Mustafa Kemal Büyük Yurt Gezisine çıkışı, Ankara'dan Kayseri'ye hareketi. (18.11.1930)
Fotoğraf Kaynağı: Atatürk Gazi Mustafa Kemal, Foto Cemal Işıksel, Türk Tarih Kurumu Basımevi, Ankara, 1969. Sayfa: 65 |
Fotoğraf Sanatçısı: Cemal Işıksel |
Mustafa Kemal Büyük Yurt Gezisine çıkışı, Ankara'dan Kayseri'ye hareketi. (18 Kasım 1930)
Büyük Yurt Gezisi
Atatürk, memleketi dolaşmaya çıkmıştı, Cumhurbaşkanının ancak bir iki dakika durarak yoluna devam edeceği ufak bir ilçe merkezinde, kaymakam, emniyet amiri, memurlar ve ilçe ileri gelenleri toplanmışlar, Atatürk’e saygılarını sunacaklardı. Cumhurbaşkanını görmeye gelen halk ise geride toplanmıştı.
Atatürk’e dert yanmak için bir iki kadeh atmak suretiyle cesaretlenmiş iki köylü ise, polis tarafından kenara atılmıştı. Fakat rastlantıya bakın ki, Atatürk’ün vagonu tam bu iki köylünün önünde durdu. Atatürk vagonun açık penceresinde duruyordu.
-"Nasılsınız bakalım?"
-"Halimiz perişan Paşam!"
Atatürk şaşırdı:
-"Canım siz köylü değil misiniz? Haliniz nasıl perişan olur?"

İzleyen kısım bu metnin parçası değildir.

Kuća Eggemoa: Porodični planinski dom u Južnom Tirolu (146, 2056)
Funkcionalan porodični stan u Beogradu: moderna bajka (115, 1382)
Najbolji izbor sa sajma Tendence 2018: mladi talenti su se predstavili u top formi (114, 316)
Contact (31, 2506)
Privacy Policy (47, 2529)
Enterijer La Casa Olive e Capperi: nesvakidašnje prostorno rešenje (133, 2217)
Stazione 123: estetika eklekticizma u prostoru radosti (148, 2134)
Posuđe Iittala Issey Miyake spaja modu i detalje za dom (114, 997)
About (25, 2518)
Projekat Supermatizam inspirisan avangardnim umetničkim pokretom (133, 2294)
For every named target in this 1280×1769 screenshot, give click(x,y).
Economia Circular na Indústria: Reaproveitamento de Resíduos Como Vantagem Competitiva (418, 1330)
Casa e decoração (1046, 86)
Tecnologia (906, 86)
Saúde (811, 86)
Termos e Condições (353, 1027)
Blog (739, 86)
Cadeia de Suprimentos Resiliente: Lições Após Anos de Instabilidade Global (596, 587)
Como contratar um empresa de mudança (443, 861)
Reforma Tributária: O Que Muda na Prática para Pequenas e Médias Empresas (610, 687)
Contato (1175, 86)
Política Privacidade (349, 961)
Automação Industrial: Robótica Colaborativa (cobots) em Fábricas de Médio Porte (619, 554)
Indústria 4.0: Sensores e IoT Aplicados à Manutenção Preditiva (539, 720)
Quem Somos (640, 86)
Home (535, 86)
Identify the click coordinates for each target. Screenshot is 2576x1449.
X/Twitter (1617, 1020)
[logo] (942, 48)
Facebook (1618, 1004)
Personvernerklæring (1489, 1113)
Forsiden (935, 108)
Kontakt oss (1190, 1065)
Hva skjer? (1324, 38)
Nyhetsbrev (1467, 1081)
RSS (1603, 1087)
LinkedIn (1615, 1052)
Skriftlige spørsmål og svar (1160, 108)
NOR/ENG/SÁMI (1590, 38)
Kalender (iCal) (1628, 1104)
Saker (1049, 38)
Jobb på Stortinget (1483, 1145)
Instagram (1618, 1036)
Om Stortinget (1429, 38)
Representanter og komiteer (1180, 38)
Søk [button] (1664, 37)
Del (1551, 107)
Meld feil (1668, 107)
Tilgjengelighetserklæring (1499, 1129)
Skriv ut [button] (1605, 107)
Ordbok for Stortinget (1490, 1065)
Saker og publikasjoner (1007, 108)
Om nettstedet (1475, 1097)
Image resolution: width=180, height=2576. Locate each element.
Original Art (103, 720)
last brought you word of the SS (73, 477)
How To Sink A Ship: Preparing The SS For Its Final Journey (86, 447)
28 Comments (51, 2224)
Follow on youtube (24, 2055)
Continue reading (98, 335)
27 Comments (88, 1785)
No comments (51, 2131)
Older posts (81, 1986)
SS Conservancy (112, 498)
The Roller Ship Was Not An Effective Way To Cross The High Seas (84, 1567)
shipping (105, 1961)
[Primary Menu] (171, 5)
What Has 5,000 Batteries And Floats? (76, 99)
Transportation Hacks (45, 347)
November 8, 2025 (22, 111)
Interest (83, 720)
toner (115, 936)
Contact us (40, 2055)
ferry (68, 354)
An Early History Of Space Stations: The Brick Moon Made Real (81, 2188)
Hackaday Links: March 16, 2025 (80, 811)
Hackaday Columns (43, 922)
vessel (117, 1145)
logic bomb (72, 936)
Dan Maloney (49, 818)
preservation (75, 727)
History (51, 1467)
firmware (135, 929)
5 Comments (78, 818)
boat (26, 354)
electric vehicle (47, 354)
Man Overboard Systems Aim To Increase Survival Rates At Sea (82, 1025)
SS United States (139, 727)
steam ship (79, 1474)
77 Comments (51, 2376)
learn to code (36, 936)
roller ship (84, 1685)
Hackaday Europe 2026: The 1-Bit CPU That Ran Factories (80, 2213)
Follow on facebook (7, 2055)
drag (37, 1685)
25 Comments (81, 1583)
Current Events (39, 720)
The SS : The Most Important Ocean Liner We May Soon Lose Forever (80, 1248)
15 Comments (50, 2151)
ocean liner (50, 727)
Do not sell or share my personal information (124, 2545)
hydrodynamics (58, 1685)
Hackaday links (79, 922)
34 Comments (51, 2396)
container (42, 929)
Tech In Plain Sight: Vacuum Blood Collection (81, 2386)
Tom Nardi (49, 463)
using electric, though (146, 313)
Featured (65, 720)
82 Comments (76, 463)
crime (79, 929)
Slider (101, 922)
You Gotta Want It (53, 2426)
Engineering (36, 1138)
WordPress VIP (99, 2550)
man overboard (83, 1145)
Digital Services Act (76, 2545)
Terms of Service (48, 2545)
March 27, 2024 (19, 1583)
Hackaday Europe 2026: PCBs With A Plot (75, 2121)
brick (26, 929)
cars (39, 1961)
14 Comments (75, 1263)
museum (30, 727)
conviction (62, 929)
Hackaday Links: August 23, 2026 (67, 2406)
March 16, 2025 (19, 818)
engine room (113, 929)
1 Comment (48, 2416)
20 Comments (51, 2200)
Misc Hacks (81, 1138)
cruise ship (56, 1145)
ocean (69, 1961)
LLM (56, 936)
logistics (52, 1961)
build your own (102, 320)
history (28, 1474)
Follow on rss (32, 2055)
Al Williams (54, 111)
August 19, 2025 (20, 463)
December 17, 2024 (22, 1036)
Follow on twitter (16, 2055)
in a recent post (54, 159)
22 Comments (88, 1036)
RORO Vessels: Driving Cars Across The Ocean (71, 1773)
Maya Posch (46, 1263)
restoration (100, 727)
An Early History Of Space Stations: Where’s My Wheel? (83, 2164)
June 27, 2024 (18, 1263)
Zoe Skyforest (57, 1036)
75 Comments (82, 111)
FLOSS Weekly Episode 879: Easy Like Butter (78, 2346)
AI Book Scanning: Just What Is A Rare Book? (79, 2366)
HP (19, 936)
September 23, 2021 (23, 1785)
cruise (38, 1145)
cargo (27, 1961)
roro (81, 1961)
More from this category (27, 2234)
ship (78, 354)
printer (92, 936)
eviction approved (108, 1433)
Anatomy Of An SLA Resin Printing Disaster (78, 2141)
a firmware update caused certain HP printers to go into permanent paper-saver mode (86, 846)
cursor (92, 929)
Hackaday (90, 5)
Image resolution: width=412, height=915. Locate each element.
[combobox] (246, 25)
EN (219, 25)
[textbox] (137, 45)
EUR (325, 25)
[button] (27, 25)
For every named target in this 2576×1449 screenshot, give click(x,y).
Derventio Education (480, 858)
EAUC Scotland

Kaymakam ve diğer memurlar hemen koşmuşlar ve Cumhurbaşkanı'nın rahatsız edilmesinden dolayı özür dilemeye başlamışlardı. Atatürk, bir bakışta hepsini susturdu ve köylülerle konuşmaya devam edeceğini anıştırdı.
Köylüler dert yanmaya başladılar:
-"Paşam, köyümüz sıtmadan mahvoluyor."
-"Peki size doktor uğramaz mı, sıtma ile savaş yapılmaz mı?"
-"Paşam, bize ancak tahsildarla jandarma gelir. Sıtma ile savaş diye bir şey yok..."
-"Kendiniz bir doktor getiremez misiniz?"
-"Paşam, parayı nereden bulalım, köyde sağlamdan çok hasta var."
-"Canım köylü değil misiniz, çiftiniz davarınız yok mu?"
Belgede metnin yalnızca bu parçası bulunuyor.